Three simple rules for building a tower, if you are a fire ant

Ig Nobel Prize winner David Hu and colleagues explain the simple rules that fire ants use when they build a tower-of-fire-ants. They explain in a new study:

Fire Ants Perpetually Rebuild Sinking Towers,” Sulisay Phonekeo, Nathan Mlot, Daria Monaenkova, David L. Hu, Craig Tovey,” Royal Society Open Science, vol. 4, 2017, 170475.

In the aftermath of a flood, fire ants, Solenopsis invicta, cluster into temporary encampments. The encampments can contain hundreds of thousands of ants and reach over 30 ants high. How do ants build such tall structures without being crushed? … Here, we present models of the shape of the tower and its rate of growth. In our past work on raft construction, we found ants followed three rules, which yielded accurate predictions for raft growth rate. These rules are as follows:

1. Do not move if ants are on top of you.
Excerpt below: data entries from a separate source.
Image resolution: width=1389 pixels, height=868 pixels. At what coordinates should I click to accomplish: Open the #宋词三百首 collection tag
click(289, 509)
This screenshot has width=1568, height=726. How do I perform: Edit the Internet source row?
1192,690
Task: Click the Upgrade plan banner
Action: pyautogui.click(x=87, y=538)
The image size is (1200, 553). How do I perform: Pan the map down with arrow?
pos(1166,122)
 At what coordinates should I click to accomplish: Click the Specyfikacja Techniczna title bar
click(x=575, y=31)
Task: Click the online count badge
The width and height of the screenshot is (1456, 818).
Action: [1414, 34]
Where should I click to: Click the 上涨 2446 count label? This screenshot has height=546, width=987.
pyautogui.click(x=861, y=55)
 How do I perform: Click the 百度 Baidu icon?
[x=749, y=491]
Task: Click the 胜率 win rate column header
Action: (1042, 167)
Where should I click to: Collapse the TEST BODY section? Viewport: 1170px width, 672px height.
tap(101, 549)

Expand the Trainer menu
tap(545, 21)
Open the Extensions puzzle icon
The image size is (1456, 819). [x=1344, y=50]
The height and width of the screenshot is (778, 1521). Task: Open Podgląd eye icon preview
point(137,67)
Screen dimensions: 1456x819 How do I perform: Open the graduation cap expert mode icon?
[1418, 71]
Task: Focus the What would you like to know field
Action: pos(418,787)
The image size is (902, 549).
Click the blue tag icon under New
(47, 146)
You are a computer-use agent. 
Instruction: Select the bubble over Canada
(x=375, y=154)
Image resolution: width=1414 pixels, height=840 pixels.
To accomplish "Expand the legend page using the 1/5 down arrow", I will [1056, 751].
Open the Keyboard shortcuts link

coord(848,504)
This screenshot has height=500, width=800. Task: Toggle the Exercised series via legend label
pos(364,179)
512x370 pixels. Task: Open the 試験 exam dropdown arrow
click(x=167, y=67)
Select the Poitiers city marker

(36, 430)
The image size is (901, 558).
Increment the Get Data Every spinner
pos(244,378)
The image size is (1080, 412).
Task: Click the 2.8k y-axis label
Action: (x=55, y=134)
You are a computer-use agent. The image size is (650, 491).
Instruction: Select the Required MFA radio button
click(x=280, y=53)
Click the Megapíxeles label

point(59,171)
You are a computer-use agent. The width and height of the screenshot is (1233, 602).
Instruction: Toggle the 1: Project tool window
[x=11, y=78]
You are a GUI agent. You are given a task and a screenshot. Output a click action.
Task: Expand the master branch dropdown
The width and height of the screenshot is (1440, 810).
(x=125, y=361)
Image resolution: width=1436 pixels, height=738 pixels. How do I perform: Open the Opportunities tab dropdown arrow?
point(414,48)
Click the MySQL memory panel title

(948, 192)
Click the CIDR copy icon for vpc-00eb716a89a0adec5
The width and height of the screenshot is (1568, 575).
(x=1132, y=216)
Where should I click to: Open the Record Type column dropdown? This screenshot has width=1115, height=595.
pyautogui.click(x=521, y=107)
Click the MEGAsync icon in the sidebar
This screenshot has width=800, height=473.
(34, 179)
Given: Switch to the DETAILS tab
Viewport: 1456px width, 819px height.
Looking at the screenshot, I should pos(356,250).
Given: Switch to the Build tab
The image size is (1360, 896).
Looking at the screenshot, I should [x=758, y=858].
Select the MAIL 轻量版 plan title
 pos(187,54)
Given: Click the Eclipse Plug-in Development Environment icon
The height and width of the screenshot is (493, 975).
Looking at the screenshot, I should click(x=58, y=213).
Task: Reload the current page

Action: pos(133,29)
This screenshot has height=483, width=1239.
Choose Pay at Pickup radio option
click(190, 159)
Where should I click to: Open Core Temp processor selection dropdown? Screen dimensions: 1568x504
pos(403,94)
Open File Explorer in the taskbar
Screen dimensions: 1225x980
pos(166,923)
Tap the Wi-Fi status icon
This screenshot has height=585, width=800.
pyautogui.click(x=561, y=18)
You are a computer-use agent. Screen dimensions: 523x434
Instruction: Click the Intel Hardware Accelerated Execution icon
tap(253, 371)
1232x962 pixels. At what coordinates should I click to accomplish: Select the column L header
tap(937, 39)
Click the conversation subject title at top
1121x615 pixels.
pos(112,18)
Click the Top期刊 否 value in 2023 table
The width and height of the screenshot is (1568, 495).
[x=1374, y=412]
2. If atop other ants, repeatedly move a short distance in a random direction.

3. Upon reaching available space adjacent to non-moving ants, stop and link with them.

4. The top layer of the tower is not stable unless there is a complete innermost ring of ants gripping each other around the rod.

We include the fourth rule based on our observations.

Here’s further detail from the study:

Sarah Zielinski has an especially nice writeup of this writeup, in Science News, with added video.

The 2015 Ig Nobel Prize for physics was awarded to Patricia Yang, David Hu, and Jonathan Pham, Jerome Choo, for testing the biological principle that nearly all mammals empty their bladders in about 21 seconds (plus or minus 13 seconds). They describe that research, in the study “Duration of Urination Does Not Change With Body Size,” Patricia J. Yang, Jonathan Pham, Jerome Choo, and David L. Hu, Proceedings of the National Academy of Sciences, vol. 111 no. 33, August 19, 2014, pp. 11932–11937.